イ・ビョンホンに私の話が批判ではないと説明した。自分の才能を少しずつ違うように利用しながら、映画ごとに同じペルソナを見せる、そのような俳優論だ。
”そうですね、私も私の内面が分かりません。”
イ・ビョンホンは漫画のキャラクターの忍者と娯楽映画の悪党、芸術映画の暗黒街の親分を行き交う、自分の幅のある歩みが信念が無くて、自分の中心が無いように見られるかもしれないとつぶやいた。臆した顔で、また活気に満ちる顔でこのようにも話した。
”ところで、前衛映画とCG映画、スタントマンも無い娯楽映画・・・そのような現場に私を投じて、再構成される姿を見守る事も面白いです。”

卵の白身で作ったサンドイッチと、有機栽培イチゴジュースで、二回目の夕食をしながら、彼はずっと慎重な姿勢でインタビューに応じた。
彼は過去のイ・ビョンホンでは無かったから、以前のように”私のはじめてのセックスの相手は私より二才年上の女性だったんですよ”のような爆弾発言で私を楽しくさせる事も無かった。家族らが一緒に集まって住む、三階建ての田園住宅の設計図まで書いて見せて、うっとりした表情を作る事も無かった。

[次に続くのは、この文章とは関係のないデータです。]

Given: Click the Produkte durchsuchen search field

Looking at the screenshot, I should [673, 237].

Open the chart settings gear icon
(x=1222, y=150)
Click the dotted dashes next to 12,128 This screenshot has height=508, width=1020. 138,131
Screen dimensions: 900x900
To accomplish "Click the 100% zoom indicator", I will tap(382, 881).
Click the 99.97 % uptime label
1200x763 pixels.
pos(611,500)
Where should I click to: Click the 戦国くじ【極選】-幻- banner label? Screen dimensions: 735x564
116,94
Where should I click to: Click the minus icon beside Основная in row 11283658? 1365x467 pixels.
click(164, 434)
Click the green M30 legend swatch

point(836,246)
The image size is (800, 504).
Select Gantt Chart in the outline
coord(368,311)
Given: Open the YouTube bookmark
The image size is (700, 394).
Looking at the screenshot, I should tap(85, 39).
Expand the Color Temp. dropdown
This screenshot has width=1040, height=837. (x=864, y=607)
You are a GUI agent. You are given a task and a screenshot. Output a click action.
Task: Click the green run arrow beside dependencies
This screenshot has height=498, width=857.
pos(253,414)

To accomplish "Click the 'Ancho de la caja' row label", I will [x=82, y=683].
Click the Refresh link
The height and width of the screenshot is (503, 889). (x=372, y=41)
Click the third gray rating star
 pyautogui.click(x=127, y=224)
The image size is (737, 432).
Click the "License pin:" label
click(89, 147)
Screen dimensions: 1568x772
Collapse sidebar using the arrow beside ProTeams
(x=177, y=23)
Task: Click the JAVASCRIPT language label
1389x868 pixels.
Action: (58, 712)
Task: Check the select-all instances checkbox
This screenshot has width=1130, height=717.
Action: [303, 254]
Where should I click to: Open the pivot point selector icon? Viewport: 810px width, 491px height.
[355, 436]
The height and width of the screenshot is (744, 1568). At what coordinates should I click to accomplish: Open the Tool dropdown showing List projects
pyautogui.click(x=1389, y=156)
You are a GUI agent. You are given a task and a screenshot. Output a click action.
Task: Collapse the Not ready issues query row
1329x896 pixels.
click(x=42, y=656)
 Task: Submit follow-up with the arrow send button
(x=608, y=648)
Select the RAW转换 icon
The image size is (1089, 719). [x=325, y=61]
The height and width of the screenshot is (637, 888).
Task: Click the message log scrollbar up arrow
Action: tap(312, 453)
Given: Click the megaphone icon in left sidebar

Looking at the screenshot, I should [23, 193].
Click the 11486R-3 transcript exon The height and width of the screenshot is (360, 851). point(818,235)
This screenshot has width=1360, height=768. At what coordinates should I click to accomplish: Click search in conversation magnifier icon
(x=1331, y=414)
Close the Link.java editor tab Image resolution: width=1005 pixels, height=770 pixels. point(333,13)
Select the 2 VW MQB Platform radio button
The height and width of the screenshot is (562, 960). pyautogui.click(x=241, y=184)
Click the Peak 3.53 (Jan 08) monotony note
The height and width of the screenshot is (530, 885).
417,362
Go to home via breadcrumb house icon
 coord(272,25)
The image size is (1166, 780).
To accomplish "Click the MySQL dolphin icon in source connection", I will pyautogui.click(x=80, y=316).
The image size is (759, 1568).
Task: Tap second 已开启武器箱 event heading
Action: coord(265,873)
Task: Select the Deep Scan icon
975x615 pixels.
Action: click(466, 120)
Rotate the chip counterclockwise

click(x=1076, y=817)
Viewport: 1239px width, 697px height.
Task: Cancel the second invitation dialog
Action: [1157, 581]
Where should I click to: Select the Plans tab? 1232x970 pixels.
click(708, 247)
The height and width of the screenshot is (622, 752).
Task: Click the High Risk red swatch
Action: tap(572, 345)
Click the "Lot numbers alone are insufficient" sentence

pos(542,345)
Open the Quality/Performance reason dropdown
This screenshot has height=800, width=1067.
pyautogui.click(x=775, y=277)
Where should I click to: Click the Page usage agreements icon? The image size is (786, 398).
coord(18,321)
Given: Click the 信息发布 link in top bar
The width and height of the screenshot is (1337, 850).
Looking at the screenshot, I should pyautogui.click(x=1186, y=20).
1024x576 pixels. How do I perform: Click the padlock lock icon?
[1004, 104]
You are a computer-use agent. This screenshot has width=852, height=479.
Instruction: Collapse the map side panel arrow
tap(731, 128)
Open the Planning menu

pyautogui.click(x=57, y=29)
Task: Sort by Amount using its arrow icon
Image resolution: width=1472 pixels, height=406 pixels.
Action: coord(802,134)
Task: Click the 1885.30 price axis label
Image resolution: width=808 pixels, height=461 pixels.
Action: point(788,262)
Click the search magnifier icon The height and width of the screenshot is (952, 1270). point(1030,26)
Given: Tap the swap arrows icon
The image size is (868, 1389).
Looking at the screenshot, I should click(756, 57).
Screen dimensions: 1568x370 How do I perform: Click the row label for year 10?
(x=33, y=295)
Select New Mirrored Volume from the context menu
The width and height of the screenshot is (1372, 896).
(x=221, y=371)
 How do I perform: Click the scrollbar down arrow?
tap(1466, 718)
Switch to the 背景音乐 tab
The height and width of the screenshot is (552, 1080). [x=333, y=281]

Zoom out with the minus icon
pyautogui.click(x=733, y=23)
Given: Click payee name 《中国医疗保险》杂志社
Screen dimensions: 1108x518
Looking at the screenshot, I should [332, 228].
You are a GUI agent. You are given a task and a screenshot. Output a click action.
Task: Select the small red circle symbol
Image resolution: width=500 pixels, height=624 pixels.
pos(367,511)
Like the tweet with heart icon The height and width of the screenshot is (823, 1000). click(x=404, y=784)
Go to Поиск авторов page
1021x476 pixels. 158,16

”飛行機のチケットが世界的であるだけで、まだ何も検証されていない”と言う話のように、ワールドスター・イ・ビョンホンは今からが始まりかもしれない。
しかし写真撮影で見られるように、驚くほど爆発的な野生とルネサンス的な美徳をそろえた男、俳優でなく、何でもない純粋の状態になりたいスーパーヒーロー、イ・ビョンホン。